Esta vez sí era ella, mostrándome sus dientes blancos, con una amplia sonrisa,
diciéndome “ya pasó, vamos que el Empire State nos espera”.
Al salir del JFK nos golpeó
una realidad que desconocíamos: hay ciertas temperaturas a las que personas del
trópico (que aman el frío) no están acostumbradas. Primera conclusión “este
suéter no es suficiente”. Nos subimos al taxi y el viaje realmente empezó.
Una de las mejores cosas de
que el aeropuerto quede tan lejos de Manhattan, es que puedes ver la ciudad como
la conoces: la típica foto de afiche, o el plano famoso de las películas. La
única diferencia es que, desde el taxi todo es real, y con cada minuto, la
ciudad se va haciendo más grande y más próxima. Qué deliciosa sensación esa,
cuando se pueden tocar los sueños.
El taxi nos llevó hasta nuestro
lugar de destino, un apartamentico lindísimo en la calle 34, con Madison. Subimos
los dos pisos para conocerlo, dejamos las maletas y salimos corriendo a
recorrer, sin rumbo alguno, lo que fuera apareciendo.
Habían cosas que ya sabíamos,
como que estábamos muy cerca del Empire State, o como que estábamos a una
cuadra de la 5ta Av., pero de todas formas nos impresionaba todo, lógicamente. Hasta
que de repente nos dimos cuenta de que eran como las 8:00 p.m. y no habíamos
comido nada (el pollo de plástico no cuenta), así que empezamos a buscar lo que
encontráramos, y no apareció nada mejor que una pizzería muy famosa que queda a
una calle bajando por el mismo Empire State, el cual nos agarró con la guardia
baja, porque no estábamos esperando verlo tan pronto, con esa altura iluminada
e imponente, y coronado por una neblina suave, que atenuaba la luz brillante de
su puntiaguda cúspide.
Pizza y New York, son dos cosas
que siempre irán bien juntas. Los slices como los de Sex & The City, en un
lugar que estoy segura, aparece en uno (o varios) de los capítulos de la serie.
No es el lugar más bello al que entré, pero creo que es mi favorito.

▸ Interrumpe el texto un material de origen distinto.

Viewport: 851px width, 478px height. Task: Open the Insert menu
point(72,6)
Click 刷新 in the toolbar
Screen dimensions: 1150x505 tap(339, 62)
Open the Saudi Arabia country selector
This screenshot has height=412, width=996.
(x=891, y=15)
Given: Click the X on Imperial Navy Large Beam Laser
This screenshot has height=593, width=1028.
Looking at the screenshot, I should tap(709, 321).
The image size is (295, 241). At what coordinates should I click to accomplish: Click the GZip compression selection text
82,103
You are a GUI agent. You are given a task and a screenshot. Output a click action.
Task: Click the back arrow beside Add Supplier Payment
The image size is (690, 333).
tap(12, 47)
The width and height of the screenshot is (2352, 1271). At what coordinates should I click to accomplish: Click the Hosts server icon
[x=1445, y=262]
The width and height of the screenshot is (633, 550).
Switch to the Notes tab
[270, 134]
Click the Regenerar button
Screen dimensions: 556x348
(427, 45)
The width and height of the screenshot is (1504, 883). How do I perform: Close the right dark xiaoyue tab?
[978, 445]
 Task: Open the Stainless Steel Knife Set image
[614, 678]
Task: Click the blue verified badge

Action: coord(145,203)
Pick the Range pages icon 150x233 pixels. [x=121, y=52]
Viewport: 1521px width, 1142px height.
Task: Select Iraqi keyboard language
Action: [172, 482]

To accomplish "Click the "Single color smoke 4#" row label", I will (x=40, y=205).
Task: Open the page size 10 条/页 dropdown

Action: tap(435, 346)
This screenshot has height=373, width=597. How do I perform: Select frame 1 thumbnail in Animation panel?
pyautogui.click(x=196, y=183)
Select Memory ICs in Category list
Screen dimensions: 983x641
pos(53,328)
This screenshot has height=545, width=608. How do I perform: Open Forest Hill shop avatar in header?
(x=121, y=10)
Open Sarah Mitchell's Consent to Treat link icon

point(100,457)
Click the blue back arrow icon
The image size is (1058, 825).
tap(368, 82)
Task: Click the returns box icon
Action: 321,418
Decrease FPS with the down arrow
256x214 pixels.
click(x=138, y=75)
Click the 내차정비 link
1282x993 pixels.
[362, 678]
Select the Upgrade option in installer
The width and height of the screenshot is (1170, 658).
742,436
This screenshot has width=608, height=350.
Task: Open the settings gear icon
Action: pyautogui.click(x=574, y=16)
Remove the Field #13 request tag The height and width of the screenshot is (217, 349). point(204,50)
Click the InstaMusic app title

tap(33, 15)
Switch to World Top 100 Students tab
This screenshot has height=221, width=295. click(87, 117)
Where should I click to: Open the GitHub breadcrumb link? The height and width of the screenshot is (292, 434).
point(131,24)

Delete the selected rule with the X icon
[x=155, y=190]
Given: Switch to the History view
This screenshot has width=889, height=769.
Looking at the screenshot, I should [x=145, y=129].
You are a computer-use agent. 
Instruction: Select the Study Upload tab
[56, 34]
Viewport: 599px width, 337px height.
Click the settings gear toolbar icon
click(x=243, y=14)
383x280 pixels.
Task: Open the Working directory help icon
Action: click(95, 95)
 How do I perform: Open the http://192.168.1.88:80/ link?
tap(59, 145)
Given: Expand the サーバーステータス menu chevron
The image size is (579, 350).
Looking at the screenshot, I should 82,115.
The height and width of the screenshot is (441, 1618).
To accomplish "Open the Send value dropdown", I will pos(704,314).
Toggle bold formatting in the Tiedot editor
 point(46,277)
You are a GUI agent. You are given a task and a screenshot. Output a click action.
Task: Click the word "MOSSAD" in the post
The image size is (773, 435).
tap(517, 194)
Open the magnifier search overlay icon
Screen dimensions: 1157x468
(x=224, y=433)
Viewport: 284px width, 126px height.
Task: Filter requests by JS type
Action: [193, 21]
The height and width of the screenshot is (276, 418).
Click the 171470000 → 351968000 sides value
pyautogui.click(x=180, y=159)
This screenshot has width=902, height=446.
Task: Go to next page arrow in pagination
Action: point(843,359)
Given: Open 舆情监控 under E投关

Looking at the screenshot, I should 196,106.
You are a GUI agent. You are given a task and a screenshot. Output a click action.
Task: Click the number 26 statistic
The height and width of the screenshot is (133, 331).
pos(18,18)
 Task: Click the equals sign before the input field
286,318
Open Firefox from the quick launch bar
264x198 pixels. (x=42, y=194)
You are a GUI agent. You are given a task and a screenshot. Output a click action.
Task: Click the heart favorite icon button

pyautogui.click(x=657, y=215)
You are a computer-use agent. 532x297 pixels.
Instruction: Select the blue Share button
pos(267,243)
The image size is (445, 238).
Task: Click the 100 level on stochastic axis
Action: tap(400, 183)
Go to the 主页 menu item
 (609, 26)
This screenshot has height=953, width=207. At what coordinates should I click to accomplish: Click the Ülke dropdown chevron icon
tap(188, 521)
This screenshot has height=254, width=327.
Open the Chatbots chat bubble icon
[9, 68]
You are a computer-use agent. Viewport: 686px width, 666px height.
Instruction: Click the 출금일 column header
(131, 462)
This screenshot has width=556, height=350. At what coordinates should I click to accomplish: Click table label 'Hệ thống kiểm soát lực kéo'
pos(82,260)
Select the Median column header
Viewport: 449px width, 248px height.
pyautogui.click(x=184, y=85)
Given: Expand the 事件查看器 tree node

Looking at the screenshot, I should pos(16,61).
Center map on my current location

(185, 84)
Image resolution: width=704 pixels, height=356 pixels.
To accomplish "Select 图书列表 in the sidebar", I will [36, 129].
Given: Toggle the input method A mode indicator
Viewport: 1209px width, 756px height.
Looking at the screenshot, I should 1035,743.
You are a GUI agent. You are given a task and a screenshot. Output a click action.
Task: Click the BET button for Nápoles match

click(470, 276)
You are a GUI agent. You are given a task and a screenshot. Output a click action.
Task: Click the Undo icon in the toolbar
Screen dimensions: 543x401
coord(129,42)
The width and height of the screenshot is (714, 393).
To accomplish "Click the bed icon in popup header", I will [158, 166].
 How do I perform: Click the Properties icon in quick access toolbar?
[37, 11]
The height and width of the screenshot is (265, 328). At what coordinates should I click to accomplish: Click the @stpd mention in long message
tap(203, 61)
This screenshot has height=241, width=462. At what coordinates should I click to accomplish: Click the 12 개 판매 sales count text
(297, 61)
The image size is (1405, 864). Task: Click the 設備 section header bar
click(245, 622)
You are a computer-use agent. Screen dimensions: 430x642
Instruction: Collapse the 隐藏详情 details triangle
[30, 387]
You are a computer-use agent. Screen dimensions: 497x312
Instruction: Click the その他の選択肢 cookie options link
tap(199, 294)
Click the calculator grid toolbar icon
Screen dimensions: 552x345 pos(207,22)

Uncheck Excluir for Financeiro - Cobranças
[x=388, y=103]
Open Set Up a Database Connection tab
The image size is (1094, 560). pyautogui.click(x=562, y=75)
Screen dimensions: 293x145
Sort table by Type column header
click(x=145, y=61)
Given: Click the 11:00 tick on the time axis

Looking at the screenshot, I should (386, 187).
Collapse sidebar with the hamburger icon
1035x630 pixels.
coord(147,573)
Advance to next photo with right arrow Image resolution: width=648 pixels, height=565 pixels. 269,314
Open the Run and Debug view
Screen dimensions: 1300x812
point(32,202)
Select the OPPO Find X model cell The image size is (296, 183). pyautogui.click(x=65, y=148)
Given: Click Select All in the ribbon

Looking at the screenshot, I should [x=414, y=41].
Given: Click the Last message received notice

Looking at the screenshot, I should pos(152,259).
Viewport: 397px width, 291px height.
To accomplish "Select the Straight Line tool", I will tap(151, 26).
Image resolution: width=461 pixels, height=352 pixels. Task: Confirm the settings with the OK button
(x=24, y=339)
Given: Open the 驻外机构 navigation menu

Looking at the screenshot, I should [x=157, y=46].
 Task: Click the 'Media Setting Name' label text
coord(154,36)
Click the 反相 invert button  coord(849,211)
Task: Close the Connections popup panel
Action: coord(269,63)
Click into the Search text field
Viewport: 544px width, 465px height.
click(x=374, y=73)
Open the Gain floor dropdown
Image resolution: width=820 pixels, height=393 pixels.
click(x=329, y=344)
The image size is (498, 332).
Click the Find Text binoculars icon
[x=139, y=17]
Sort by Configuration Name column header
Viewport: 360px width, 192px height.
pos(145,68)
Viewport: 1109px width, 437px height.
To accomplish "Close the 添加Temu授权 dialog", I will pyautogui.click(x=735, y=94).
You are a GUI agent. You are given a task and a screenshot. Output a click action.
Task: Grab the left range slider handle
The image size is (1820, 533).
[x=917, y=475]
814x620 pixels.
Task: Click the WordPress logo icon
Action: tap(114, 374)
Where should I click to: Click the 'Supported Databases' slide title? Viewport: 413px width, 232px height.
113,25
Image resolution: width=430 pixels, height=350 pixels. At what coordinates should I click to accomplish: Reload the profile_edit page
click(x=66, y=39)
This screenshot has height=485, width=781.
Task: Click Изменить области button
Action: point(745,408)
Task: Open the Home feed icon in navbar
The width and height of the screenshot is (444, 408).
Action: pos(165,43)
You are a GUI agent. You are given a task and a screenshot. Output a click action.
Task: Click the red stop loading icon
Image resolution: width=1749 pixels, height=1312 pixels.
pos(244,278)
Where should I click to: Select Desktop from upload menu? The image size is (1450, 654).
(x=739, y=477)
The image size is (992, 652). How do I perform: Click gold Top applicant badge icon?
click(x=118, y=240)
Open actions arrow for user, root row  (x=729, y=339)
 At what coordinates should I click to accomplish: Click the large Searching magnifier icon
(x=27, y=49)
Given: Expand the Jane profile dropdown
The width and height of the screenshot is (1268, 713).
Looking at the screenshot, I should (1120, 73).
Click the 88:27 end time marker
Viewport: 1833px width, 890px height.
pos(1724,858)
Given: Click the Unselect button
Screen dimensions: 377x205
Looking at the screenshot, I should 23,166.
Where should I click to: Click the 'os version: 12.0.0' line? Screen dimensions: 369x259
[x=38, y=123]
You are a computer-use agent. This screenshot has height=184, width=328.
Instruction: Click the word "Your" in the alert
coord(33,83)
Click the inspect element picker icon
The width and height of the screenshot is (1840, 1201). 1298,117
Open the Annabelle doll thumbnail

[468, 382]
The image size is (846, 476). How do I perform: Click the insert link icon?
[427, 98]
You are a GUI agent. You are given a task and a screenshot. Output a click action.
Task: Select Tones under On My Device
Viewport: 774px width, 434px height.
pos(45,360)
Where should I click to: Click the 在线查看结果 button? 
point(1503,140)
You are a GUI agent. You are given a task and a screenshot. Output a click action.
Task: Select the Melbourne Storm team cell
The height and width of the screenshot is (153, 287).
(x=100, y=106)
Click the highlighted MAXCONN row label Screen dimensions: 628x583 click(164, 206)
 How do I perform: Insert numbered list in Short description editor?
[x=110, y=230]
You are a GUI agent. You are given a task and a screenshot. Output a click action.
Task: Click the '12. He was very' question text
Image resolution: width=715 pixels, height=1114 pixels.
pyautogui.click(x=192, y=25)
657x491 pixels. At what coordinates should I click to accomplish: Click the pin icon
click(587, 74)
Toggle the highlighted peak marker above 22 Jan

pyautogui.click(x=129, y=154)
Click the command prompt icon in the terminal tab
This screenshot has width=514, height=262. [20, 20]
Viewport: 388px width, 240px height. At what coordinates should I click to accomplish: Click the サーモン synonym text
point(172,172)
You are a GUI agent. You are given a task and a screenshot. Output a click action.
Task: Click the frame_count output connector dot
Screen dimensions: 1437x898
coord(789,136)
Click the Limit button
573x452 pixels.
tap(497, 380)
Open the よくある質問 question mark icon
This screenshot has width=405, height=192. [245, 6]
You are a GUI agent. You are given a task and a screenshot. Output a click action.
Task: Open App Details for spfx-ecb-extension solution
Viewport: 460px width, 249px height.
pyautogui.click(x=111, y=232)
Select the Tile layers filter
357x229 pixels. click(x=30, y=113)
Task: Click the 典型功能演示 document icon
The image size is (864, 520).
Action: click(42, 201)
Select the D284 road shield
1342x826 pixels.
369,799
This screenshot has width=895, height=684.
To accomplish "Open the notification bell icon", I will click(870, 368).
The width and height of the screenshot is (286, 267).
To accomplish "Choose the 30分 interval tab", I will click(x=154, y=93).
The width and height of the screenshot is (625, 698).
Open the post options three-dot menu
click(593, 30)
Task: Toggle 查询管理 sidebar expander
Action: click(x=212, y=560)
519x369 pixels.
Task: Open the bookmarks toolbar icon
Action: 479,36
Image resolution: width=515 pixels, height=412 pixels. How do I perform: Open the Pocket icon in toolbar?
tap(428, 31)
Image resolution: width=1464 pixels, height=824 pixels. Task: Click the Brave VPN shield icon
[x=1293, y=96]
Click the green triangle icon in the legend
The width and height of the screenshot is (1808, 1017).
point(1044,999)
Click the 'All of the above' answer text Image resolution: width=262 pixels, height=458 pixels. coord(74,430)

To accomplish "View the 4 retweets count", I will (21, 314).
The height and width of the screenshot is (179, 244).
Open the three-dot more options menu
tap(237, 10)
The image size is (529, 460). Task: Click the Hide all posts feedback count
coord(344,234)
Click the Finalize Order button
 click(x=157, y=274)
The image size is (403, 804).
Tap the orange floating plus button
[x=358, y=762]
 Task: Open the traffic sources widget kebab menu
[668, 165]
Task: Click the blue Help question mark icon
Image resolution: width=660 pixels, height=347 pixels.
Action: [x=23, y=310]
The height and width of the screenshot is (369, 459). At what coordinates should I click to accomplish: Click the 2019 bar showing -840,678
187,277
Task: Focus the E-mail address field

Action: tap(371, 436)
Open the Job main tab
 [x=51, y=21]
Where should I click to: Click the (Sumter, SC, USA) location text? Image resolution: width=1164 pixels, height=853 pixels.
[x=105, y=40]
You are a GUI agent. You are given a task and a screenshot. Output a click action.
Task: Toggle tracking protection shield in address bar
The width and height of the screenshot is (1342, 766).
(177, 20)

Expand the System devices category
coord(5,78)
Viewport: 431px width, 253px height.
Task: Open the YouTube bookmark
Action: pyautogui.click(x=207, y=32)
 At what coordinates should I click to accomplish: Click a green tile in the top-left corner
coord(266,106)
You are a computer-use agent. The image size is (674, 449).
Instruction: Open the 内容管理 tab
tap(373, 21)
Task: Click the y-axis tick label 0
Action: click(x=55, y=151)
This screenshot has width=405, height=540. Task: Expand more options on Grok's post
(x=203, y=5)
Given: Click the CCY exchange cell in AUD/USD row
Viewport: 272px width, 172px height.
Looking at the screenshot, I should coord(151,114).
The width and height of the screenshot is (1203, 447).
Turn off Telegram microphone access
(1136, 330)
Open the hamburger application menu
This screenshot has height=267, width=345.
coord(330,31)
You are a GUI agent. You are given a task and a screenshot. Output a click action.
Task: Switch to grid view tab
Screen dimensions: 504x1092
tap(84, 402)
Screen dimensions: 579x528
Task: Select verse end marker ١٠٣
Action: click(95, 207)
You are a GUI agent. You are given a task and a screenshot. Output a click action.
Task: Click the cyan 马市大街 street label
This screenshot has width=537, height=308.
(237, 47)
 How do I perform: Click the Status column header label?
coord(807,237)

Las pizzas
son deliciosas, quedan en uno de los lugares más emblemáticos de la ciudad y es
visitado por egipcios sexys, que no tienen ningún tipo de delicadeza para
pedirle matrimonio a una venezolana, recién bajada del avión. Sí, un egipcio
hermoso de 26 años me ofreció matrimonio y yo, nerviosa e incrédula, no acepté.
Qué novata.
De regreso a la casa, nos encontramos con el primer Starbucks, el cual fue muy conveniente, porque el frío ya estaba inundando hasta lo más profundo de nuestros huesos y de ahí, paramos en el 7 Eleven que quedaba en la esquina de la 34 con Madison, para comprar unas respectivas Stellas Artois. Había que celebrar la llegada triunfal de tres venezolanas, a Manhattan.